Work instructions:
Would you count the lines in the entries below that contain "Close"? Reply with the number only.

Task input:
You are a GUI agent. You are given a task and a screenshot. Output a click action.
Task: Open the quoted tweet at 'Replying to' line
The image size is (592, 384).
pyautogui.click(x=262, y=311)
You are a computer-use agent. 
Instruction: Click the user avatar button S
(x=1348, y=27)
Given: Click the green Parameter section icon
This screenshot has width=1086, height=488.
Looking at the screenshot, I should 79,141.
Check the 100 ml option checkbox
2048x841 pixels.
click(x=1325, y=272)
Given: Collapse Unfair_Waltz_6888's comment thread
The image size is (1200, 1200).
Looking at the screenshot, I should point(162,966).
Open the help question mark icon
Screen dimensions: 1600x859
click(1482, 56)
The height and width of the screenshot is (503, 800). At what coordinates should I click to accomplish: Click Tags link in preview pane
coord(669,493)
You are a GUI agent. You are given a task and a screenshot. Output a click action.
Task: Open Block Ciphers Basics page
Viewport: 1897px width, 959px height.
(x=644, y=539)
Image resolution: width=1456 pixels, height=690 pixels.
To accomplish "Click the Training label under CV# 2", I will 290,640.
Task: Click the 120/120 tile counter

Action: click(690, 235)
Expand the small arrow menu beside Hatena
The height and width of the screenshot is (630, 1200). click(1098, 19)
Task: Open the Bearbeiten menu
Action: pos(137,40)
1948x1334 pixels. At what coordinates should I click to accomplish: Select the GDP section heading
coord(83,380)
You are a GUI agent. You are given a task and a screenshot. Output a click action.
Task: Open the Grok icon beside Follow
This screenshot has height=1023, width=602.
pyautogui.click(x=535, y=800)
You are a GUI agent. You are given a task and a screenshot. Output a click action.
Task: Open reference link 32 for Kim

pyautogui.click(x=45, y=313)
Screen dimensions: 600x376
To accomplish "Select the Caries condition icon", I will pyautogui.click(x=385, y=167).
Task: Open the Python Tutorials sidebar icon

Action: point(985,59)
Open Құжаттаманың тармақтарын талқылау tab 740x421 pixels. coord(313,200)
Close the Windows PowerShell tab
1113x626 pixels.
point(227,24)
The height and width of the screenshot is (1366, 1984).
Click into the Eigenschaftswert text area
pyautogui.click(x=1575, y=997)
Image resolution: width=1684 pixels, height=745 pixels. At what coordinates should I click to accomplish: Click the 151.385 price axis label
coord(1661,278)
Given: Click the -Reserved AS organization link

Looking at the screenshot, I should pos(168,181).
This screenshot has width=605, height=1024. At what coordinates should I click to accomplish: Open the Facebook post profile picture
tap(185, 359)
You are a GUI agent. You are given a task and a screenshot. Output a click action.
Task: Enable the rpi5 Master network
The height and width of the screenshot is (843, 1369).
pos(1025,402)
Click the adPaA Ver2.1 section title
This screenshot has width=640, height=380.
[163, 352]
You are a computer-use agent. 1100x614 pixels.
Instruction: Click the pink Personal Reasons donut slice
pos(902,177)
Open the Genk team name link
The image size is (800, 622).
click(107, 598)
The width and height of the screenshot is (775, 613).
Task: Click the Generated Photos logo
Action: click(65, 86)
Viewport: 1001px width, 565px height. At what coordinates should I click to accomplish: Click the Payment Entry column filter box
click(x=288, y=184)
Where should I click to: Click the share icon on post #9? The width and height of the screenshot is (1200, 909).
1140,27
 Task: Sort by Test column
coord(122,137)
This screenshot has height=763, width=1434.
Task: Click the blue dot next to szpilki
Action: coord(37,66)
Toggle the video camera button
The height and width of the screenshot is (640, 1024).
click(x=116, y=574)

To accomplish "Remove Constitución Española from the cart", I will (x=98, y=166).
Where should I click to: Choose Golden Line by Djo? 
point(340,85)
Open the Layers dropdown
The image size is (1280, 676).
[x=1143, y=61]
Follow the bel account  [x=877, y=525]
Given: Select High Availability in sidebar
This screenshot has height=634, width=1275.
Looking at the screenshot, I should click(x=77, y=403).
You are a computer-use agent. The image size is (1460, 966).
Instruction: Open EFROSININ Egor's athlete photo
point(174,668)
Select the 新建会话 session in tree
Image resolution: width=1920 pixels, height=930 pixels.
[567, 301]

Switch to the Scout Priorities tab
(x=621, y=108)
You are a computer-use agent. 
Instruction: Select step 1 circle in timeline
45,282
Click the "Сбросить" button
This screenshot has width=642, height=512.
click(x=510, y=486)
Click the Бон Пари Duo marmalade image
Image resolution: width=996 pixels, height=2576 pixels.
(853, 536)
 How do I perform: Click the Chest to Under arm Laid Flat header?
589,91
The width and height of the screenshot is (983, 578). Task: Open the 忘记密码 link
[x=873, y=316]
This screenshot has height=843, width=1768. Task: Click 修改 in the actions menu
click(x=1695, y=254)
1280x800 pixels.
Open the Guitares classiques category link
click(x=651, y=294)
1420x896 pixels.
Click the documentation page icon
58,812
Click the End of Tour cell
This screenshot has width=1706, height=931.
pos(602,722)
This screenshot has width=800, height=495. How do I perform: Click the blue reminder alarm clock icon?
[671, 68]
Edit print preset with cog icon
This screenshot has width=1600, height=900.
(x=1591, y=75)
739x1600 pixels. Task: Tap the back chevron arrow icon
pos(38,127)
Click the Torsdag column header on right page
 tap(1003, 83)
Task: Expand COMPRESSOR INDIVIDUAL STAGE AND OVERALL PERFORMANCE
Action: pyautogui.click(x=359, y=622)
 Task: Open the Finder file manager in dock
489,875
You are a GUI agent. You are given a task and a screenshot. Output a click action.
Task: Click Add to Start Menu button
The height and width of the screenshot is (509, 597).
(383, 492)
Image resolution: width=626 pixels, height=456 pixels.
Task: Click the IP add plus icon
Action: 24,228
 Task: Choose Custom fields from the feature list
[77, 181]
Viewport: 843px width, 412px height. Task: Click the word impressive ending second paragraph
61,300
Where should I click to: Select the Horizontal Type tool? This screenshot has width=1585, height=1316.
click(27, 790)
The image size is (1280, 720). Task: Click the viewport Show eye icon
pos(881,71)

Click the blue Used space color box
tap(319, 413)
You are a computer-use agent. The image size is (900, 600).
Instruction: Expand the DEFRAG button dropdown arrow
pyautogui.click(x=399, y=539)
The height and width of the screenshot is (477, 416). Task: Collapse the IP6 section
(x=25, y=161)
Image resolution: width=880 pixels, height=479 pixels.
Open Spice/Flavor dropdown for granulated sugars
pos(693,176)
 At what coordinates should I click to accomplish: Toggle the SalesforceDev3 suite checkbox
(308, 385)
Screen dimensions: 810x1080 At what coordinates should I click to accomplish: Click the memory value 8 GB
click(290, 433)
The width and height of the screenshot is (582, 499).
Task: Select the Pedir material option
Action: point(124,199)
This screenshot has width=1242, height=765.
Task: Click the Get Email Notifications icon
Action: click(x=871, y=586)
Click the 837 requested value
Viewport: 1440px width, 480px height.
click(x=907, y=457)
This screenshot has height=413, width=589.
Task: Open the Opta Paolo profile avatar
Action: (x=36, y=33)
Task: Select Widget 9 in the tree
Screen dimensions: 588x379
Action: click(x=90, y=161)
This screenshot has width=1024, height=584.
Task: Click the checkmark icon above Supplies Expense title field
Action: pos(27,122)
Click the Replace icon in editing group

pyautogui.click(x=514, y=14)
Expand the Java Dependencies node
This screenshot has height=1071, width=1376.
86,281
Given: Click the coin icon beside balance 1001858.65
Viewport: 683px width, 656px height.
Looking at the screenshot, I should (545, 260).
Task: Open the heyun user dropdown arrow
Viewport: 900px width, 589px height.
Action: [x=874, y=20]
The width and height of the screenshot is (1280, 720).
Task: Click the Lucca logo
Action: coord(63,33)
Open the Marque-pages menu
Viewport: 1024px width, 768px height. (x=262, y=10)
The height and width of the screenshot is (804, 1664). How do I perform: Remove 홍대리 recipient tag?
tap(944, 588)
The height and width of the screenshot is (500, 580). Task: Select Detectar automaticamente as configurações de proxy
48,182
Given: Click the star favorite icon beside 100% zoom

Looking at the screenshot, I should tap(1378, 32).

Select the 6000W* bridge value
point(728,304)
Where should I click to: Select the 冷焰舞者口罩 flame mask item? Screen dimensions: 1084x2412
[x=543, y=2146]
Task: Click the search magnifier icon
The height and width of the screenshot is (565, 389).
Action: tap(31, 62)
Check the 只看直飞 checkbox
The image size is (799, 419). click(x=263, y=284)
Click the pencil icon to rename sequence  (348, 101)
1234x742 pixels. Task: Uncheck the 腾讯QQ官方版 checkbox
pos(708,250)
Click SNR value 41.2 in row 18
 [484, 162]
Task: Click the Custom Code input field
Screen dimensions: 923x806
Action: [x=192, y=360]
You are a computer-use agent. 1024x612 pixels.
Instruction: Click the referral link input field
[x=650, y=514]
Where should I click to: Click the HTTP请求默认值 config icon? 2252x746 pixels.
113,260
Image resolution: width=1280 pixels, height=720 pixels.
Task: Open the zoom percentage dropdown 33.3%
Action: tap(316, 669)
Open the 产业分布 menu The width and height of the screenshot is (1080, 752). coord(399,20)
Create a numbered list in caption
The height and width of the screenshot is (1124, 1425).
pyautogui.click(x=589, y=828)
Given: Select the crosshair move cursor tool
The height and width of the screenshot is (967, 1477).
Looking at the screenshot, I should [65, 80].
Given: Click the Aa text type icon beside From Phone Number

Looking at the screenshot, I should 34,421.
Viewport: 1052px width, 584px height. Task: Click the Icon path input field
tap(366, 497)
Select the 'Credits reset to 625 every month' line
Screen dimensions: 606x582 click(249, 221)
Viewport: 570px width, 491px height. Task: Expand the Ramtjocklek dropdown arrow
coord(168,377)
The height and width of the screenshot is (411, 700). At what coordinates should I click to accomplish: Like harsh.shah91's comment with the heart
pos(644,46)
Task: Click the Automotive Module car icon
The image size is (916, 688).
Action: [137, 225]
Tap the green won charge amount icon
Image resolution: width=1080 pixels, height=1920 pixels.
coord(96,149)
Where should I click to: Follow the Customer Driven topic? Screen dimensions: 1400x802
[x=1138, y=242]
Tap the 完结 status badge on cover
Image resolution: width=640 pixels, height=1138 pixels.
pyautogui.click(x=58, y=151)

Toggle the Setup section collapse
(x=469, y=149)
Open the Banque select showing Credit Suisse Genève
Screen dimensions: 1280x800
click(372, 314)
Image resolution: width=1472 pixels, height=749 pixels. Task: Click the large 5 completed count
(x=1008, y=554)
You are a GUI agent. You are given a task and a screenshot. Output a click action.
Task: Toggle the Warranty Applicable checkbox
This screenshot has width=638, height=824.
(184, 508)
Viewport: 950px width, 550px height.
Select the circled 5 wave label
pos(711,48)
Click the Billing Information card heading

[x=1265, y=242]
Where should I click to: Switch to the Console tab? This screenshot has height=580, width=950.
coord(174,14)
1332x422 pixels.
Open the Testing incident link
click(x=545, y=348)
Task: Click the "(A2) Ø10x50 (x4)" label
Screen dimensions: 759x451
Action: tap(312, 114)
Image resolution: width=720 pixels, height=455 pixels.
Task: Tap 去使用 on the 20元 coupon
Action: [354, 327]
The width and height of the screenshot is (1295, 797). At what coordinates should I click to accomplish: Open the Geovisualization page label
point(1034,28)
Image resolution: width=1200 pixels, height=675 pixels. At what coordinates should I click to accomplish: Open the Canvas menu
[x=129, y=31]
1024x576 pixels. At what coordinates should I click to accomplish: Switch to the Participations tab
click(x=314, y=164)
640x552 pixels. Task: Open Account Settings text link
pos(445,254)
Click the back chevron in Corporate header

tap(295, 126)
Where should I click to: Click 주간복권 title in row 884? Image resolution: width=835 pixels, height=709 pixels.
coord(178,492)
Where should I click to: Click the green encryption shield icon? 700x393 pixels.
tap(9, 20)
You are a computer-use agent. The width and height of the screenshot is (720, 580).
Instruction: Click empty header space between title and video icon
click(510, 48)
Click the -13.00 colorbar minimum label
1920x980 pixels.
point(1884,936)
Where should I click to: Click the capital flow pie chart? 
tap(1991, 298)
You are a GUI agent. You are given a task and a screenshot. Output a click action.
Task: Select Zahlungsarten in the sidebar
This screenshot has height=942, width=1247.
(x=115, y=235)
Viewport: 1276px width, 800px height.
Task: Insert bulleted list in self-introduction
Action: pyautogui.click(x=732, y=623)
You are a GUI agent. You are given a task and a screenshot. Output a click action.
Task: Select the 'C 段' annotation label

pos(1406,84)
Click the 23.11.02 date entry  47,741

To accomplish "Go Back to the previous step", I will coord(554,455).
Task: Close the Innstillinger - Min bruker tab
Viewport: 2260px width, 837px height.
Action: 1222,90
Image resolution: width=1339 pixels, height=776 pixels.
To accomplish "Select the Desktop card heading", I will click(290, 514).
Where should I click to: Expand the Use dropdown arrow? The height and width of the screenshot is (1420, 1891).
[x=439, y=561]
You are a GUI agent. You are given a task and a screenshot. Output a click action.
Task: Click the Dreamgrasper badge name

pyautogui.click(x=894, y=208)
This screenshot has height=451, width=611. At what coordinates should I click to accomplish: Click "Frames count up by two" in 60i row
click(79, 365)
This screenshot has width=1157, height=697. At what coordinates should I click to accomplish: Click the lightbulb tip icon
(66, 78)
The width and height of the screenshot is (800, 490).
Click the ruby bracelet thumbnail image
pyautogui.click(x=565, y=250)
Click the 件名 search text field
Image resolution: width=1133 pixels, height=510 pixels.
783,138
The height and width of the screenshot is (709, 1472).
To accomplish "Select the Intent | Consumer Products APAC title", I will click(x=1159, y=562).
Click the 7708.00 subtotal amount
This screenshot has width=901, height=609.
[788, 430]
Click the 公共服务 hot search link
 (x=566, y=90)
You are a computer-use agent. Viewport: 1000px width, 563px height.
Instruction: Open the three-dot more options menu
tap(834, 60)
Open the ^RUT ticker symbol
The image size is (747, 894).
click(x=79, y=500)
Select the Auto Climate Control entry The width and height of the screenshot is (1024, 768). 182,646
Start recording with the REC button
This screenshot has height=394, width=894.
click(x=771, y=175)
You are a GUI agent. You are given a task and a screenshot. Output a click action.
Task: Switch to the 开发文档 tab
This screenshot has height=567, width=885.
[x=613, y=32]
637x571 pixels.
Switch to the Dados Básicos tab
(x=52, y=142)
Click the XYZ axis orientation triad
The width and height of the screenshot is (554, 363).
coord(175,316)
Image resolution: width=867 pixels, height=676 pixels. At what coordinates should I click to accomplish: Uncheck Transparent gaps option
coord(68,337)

Expected answer:
2